As Robert Pollock Kerr once wrote in the September / October 1892 issue of The Union Seminary Magazine:
Read history; but read it in the light of God; and ever feel that the story as it is told is penned on the pages of time by the overruling hand of the Infinite.
Kerr himself was the author of a history of Presbyterianism, a history of the Scottish Covenanters, and The Voice of God in History. He was deeply concerned that people in his own day developed an understanding not only of that which had gone before, but also that they see the hand of God in His Story. In the latter work, he writes:
Next to the knowledge of God, the best study for mankind is men. History, from one standpoint, is a record of the doings of men, and one learns the philosophy of humanity from the story of the race. From another standpoint, history is the study of God; for the Divine Ruler has not left the world to itself, but is continually acting in it, bringing to pass his great designs. God is sovereign, and man free; and history records the divine and human as they move together in the world. In history, then, man learns God and himself. If this be true, there can be no more profitable study. The Bible itself, the Book of books, is history; yes, history; not naked annals, but lines of events as they stand related to certain great fundamental truths, glowing with the interest which attaches to the joys and sorrows of humanity, over shadowed by an infinite love. Real history is the annals, the truths, and pathos of human existence combined; in other words, it is the world's life lived over again.

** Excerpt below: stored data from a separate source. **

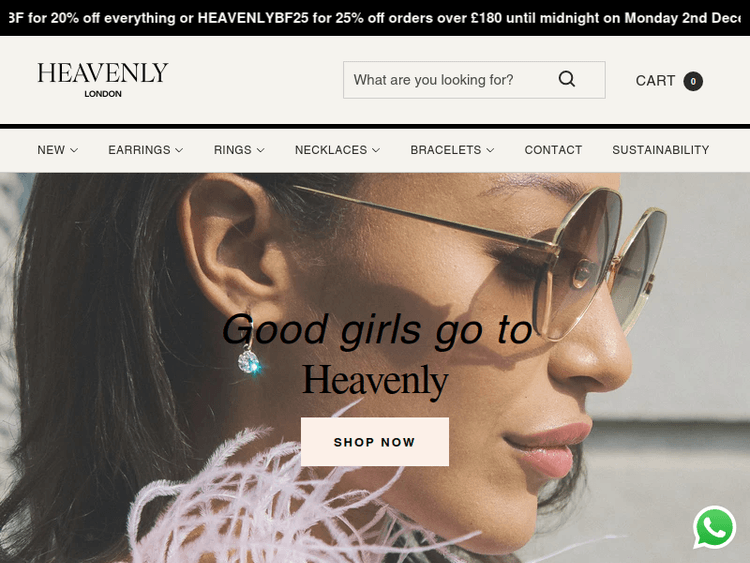Expand the BRACELETS dropdown chevron
Screen dimensions: 750x563
(490, 150)
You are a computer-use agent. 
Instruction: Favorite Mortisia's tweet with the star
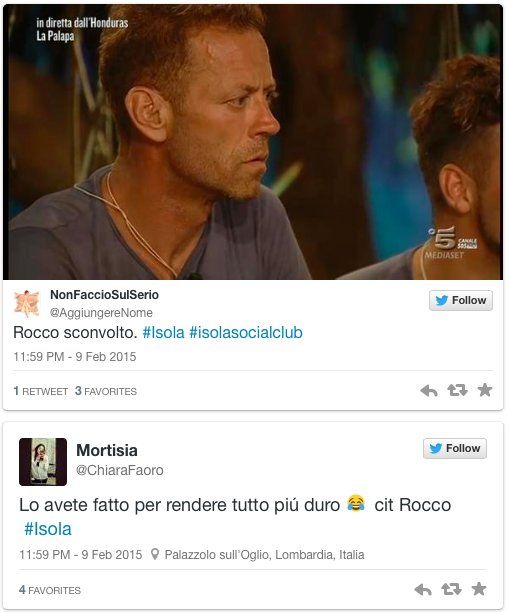click(479, 588)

This being so, there is a great treasury of historical resources to be found at Log College Press. Our topical pages on Church History, Biographies and Autobiographies contain numerous volumes written by a range of authors.
Most recently, we have added to the site (among other works):
an 1841 edition of An History of the Westminster Divines whose authorship is attributed to Archibald Alexander;
Ralph Randolph Gurley’s biographical memoir of Sylvester Larned, the first Presbyterian minister established in New Orleans.

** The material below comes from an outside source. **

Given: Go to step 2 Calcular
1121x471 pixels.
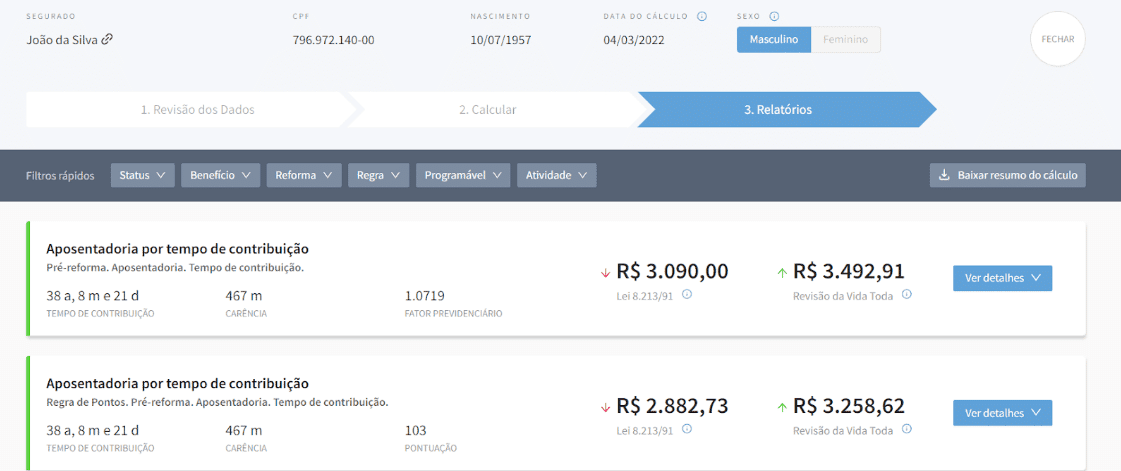Looking at the screenshot, I should 488,110.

If you are in search of weekend reading material, these and many more works are available to bookmark, download and peruse at Log College Press. To see the hand of God at work in history and in the lives of his saints is a blessing which makes the reading that much sweeter to the Christian who knows that same hand at work in his or her own life. There is so much to read out there, but we have tried to dust off old worthies for the modern reader so that these gems will not remain buried in obscurity. Take advantage of this resource, and see what there is for the student of history to read at Log College Press.